A Better World - Marcus Sakey
When we last saw Nick Cooper (“Just ‘Cooper,’ please”…) he’d tossed his job. To be more accurate, he tossed his boss – off the roof of a 12-story building. The guy deserved it, though, and so Cooper’s been rewarded with a new job: he’s a special advisor to the President. The country’s a mess, though, and the situation in the Oval Office isn’t a whole lot better.
Out in flyover-land, Cleveland to be exact, Ethan Park and his family had finally become accustomed to suburban life when “The Children of Darwin” cut that city (and two others) off from the rest of the country. First there were empty shelves in the groceries, and then the power went off. And finally, the mistake by the lake was quarantined by armed soldiers. Cooper knew from analyzing the patterns – his special gift – that this was all part of a plan, a plan that he’d been tricked into setting in motion. Not only did he set it in motion, but by doing so he made the mastermind untouchable. Cooper could sense what was coming, and knew that it ain’t gonna be pretty. Can you say “civil war”? A war between “normal” and “abnormals”? Well, that’s what he saw coming… |
Marcus Sakey’s alternate reality, first posited in Brilliance, continues to unwind in the second installment of the series, A Better World.
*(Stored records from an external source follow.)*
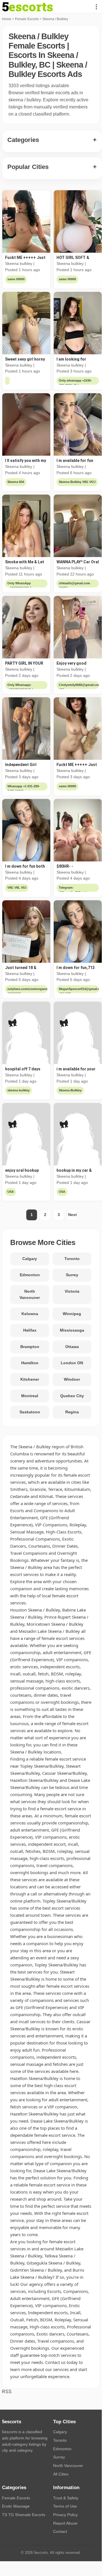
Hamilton (29, 1363)
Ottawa (72, 1346)
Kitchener (29, 1379)
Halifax (29, 1330)
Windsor (72, 1379)
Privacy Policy (65, 2514)
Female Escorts (27, 19)
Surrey (72, 1275)
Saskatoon (29, 1412)
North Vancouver (29, 1294)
It’s little different from the reality in which we already live, except that starting about 35 years ago, one in every thousand or so people was born an “abnormal.” You could think of these abnormals as sort of a modern equivalent of the Roman (or Greek) pantheon of the gods: you’ve got your god of patterns, goddess of hiding, goddess of organization, god of statistics… Small wonder that many normals, worldwide, are threatened by the thought that the abnormals might organize.
While Brilliance put Sakey on the map as a writer of speculative fiction (he was already on the map as a mystery/thriller writer for novels such as Good People and The Amateurs), this second chapter in the saga feels more like a placeholder. It moves the story forward, to be sure, but it lacks the pacing and immediacy of the first novel in the series. In that sense, it’s a good deal like the middle book of many trilogies, the one in which the questing party splits up and the action forks.
A Better World doesn’t do much more than reopen the presumed closure at the end of Brilliance and carry the action forward. There’s little introduced that’s new, and nothing takes place that wasn’t fairly predictable from the get-go. The characters don’t change, with the exception of a couple of stereotypical politicos, and most of what happens is fairly unremarkable.
Given the slam-bang opening salvo Sakey fired in Brilliance, A Better World is somewhat disappointing. The epilogue, however, offers hope that the next installment will make up for the letdown.